TASK INSTRUCTIONS:
- A) Reproduce word for word the passage of the post on rereading comics below, from "First off, I" to "aren’t reading right.".
- B) In the post on rereading comics below, what does the writer name as one personal short-term goal?

TEXT UNDER STUDY:
* * * * * * *
About a month ago, I bought a comic book, read it, jotted down my response thoughts and moved on. As it happens I did not publish these thoughts. A little bit ago, I reread my written response. Then I reread the comic book itself. Then I set about crafting a new response. The second attempt at a response was worse than the first. The second reading of the text was less appreciative than the first reading. Time had passed. My opinion of the work had changed.
Since comic books are rooted in a periodical, serial paradigm, many of them are not even designed to be reread too many times. They become outdated the moment that a new installment become available for purchase. Those first impressions become our sole impressions.
________________________
One of my personal short term goals is to read fewer comics. Read fewer things but read them harder. Read deeper. Soak them up and find things that a Wednesday-evening spree-reader might overlook. Perhaps those somethings that I seek simply aren’t present in many comic books. That’s fine too. I need to do fewer things. I need to be less frantic.
I need to relax. In all possible senses of the idea.
But my enthusiasm for sequential art burns bright as always. What I think that I would like to do is attempt to focus my enthusiasm on a handful (or fingerhold) of things rather than attempting to shovel a stack of magazines into my face every Wednesday evening.
____________________
Cartoonists spend enough time making comics, the least we can do as readers is spend some time reading them.
____________________
What is gained? What is lost? What changes for you as you reread comics? Do you reread comics? I don’t mean skimming or flipping to favored scenes. Do you restart a comic book and read it straight through the way you did when you first encountered it?
Here is my prompt for you: which comics have spent the greatest amount of time reading? For academic reasons, for your job, for fun, for nostalgia, to settle arguments–what are the comics that you personally read and reread?
And why?
I’ve reread Watchmen a lot…and of course it sort of calls for that, with all the hidden clues and intertwined narratives and so forth.
I’m actually rereading Nana now, which is a lot of fun — I don’t remember a lot of it, and it’s nice to be following it in bigger chunks rather than one book at a time as it comes out. I’d forgotten, or hadn’t realized on first read, how little time Nana and Nana spend together; the book is almost about their separation and the consequent longing….
Sure, nostalgia, and mental comfort food. C’mon, I’ve been reading comics since 1958.
First off, I never read with the sole intent to analyze. That’s something I worked hard to shake off thanks to graduate school, I think the primary read-through should be sheer entertainment. Otherwise, you aren’t reading right.
I reread all the time, books, comics. I tend to reread one-in-done collections a lot, or shorter multi-volume series. I reread stuff to enjoy it, pick up little newer jokes and artistic things.
* * * * * * *
INFORMATION SHOWN:
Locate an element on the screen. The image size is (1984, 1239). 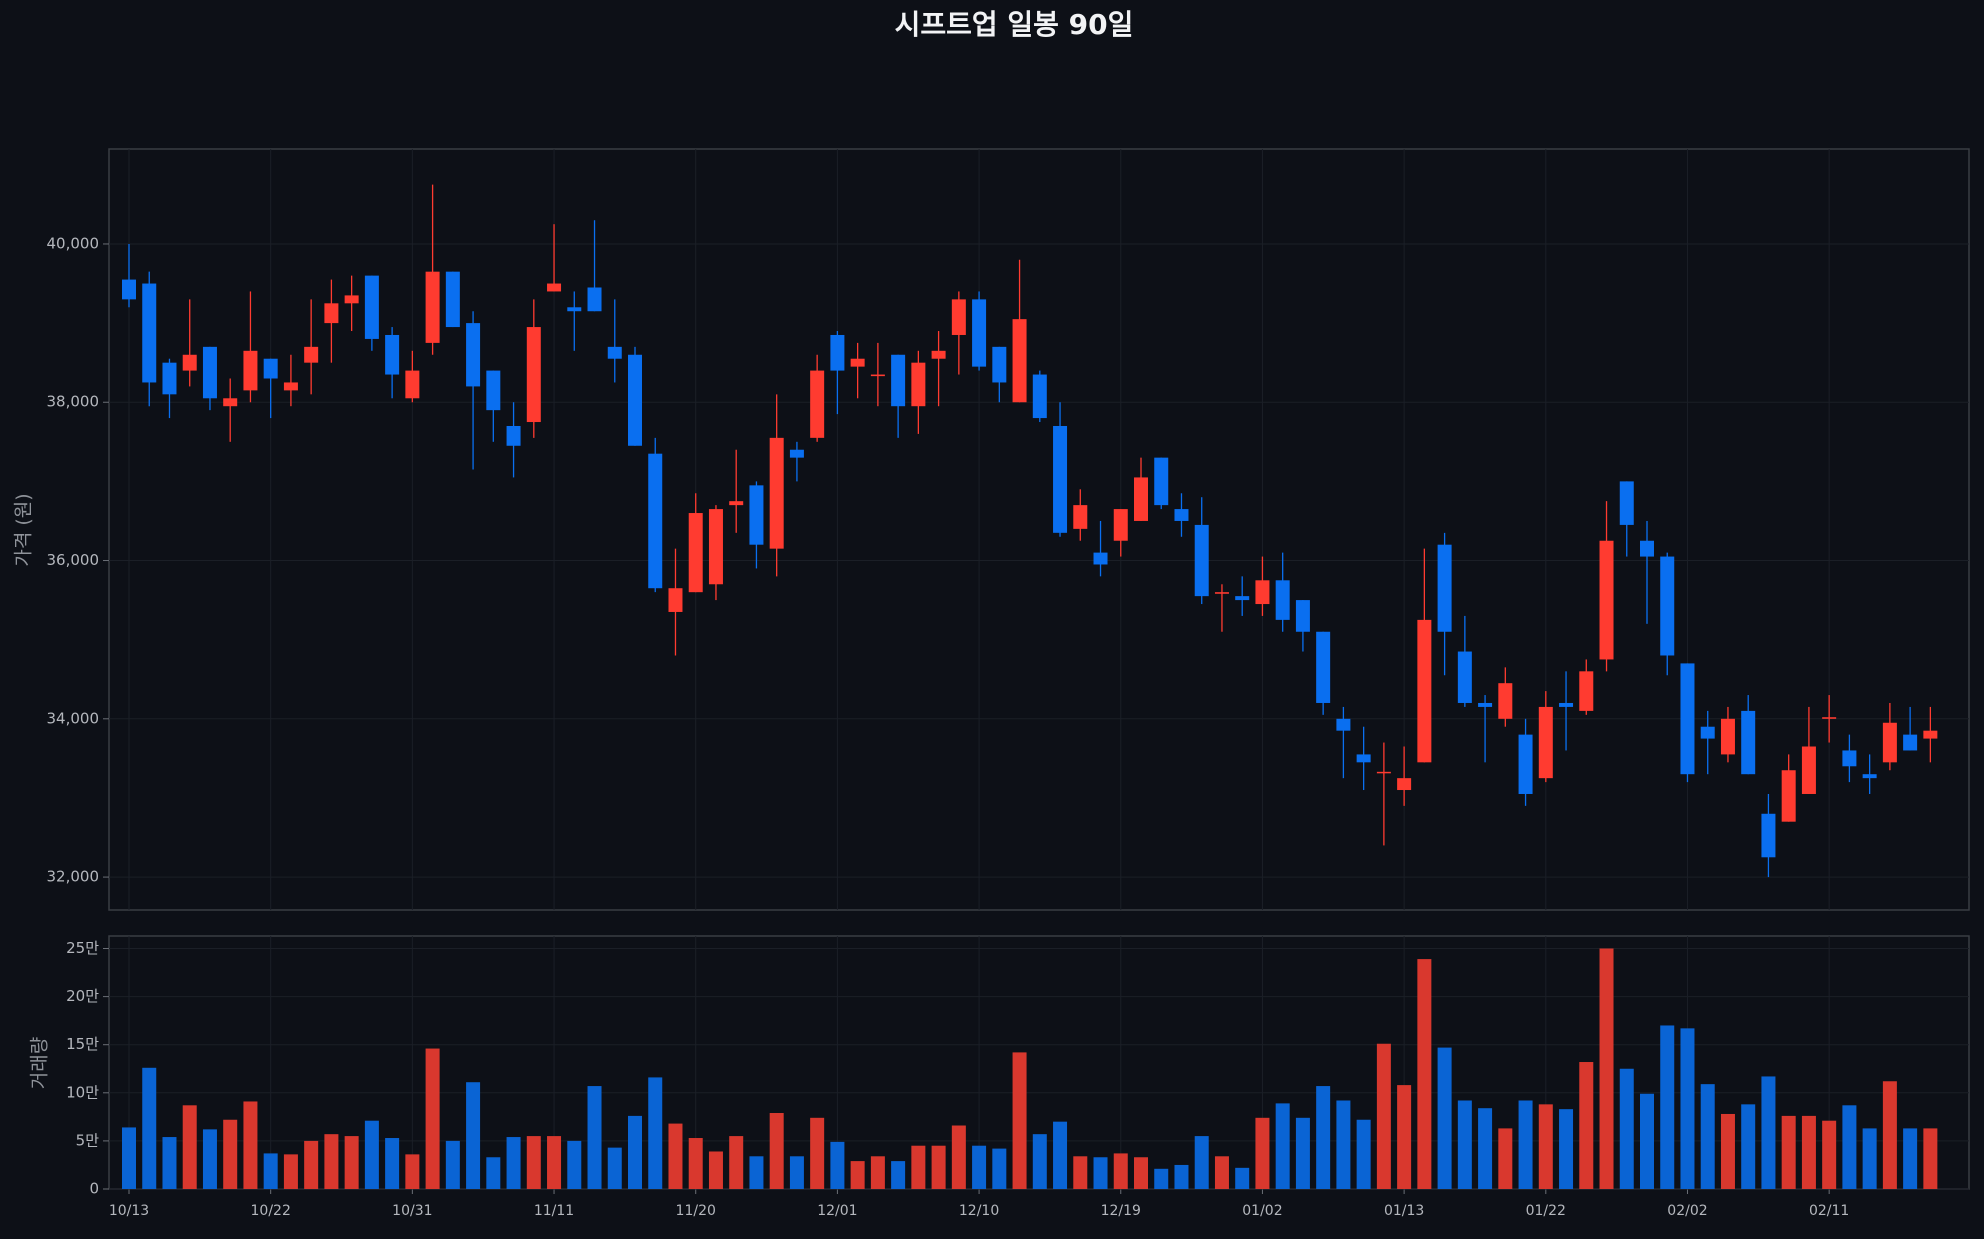
x-tick-label: 12/19 is located at coordinates (1121, 1211).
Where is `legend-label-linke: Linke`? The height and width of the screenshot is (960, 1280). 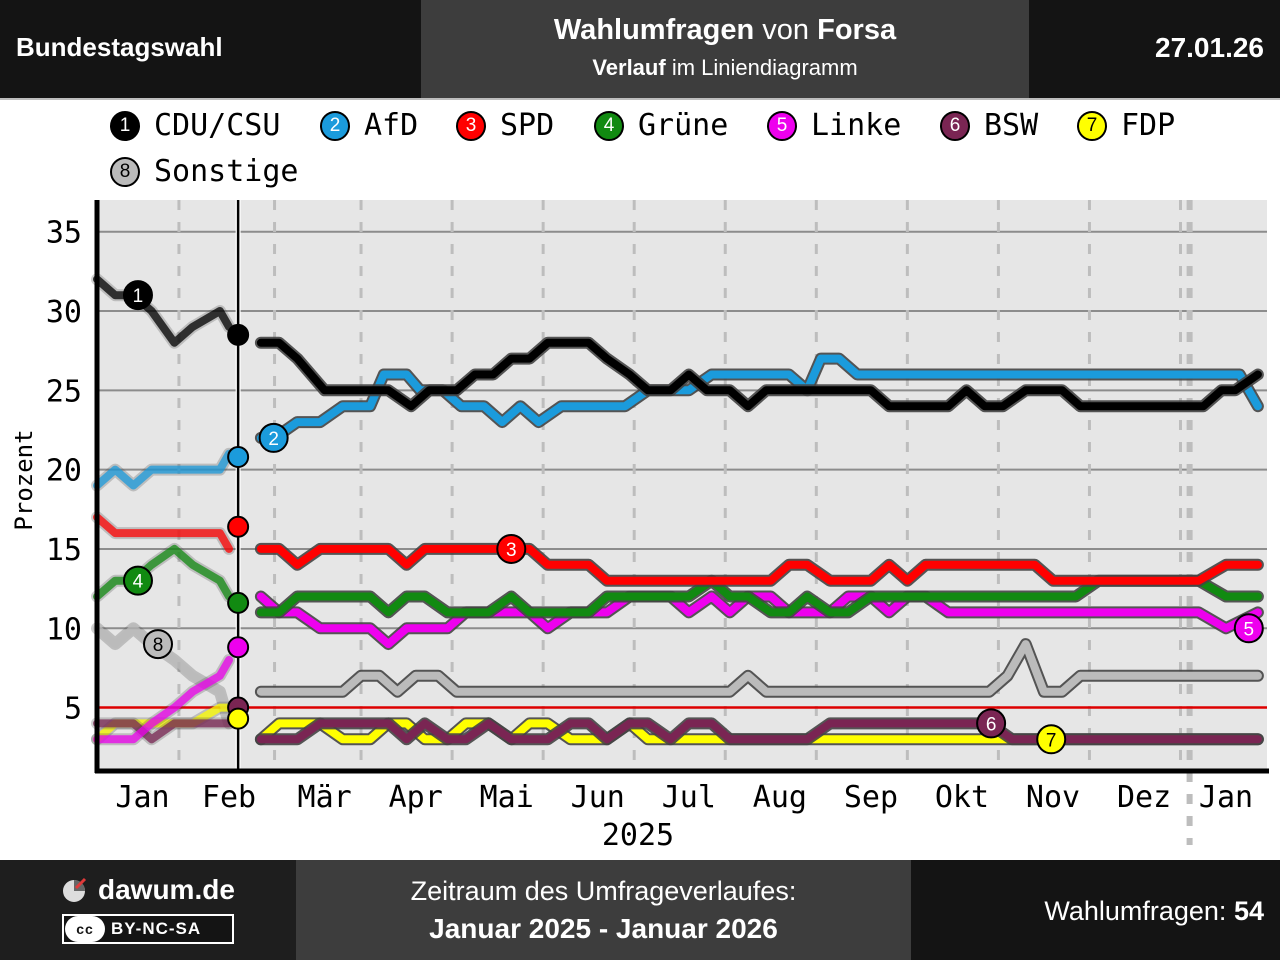
legend-label-linke: Linke is located at coordinates (856, 126).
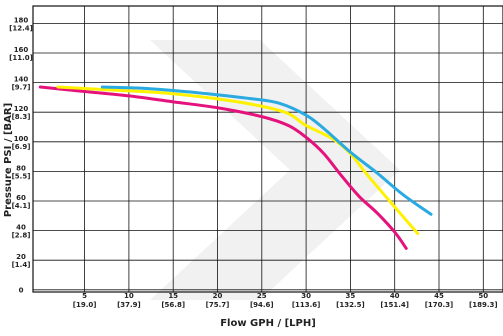 This screenshot has height=336, width=503. I want to click on y-tick-sublabel: [9.7], so click(22, 88).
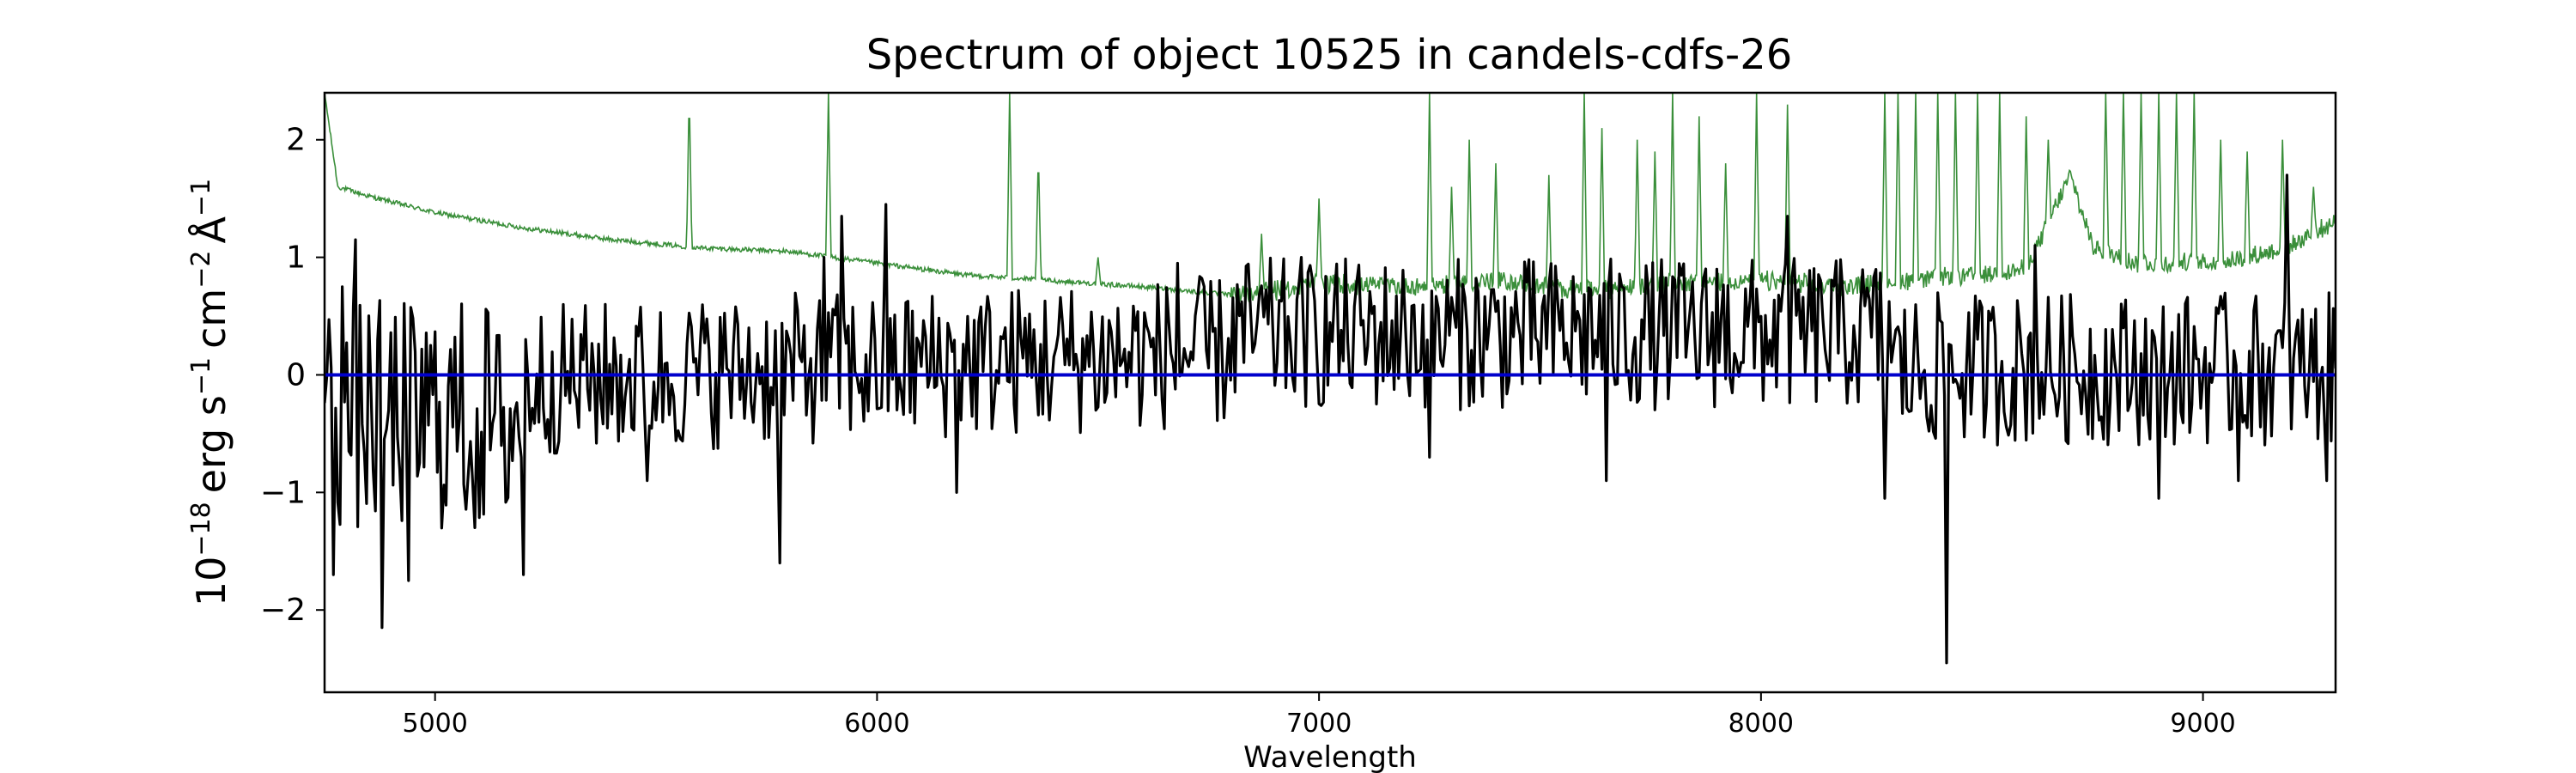 This screenshot has width=2576, height=773. What do you see at coordinates (211, 319) in the screenshot?
I see `y-label-cm: cm` at bounding box center [211, 319].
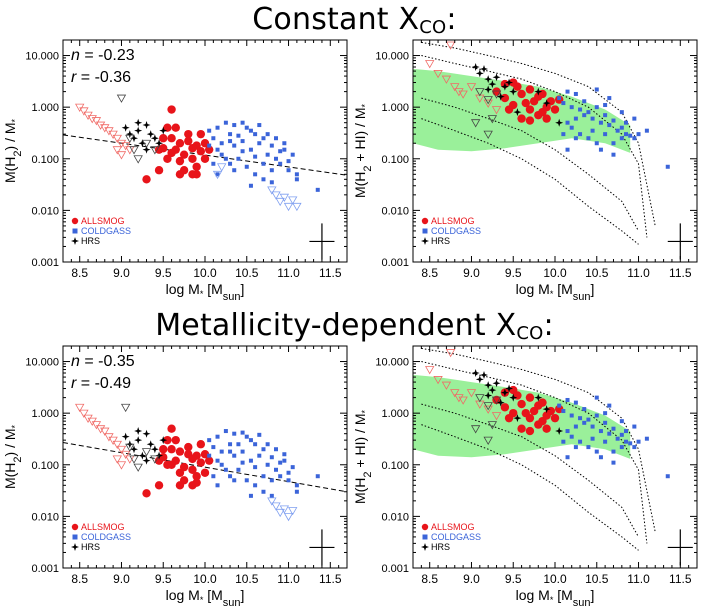 The width and height of the screenshot is (709, 610). Describe the element at coordinates (15, 426) in the screenshot. I see `y-axis-label-star: *` at that location.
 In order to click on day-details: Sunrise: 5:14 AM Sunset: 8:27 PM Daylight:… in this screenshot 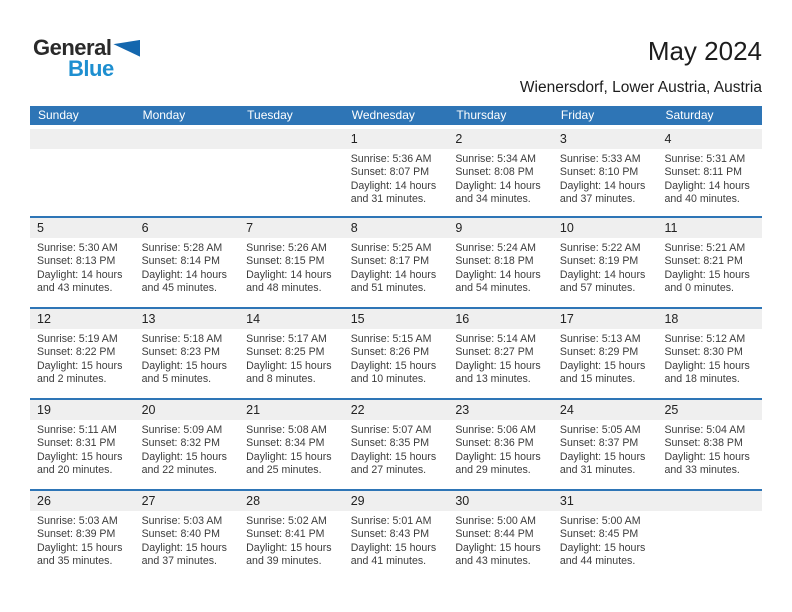, I will do `click(500, 358)`.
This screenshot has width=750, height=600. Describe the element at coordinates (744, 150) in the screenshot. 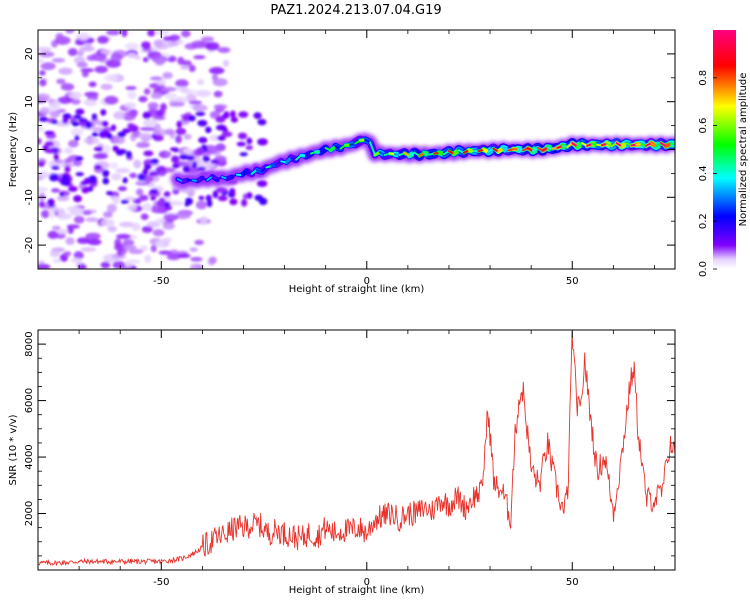

I see `colorbar-label: Normalized spectral amplitude` at that location.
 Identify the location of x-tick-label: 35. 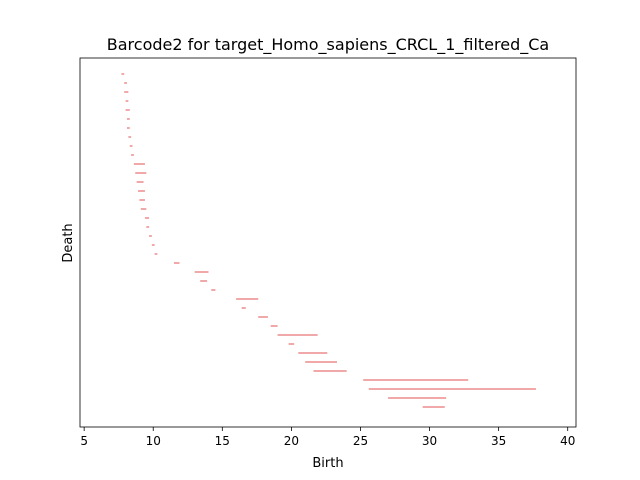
* * * * * * *
SOLUTION SET:
- A)
First off, I never read with the sole intent to analyze. That’s something I worked hard to shake off thanks to graduate school, I think the primary read-through should be sheer entertainment. Otherwise, you aren’t reading right.

- B) To read fewer comics.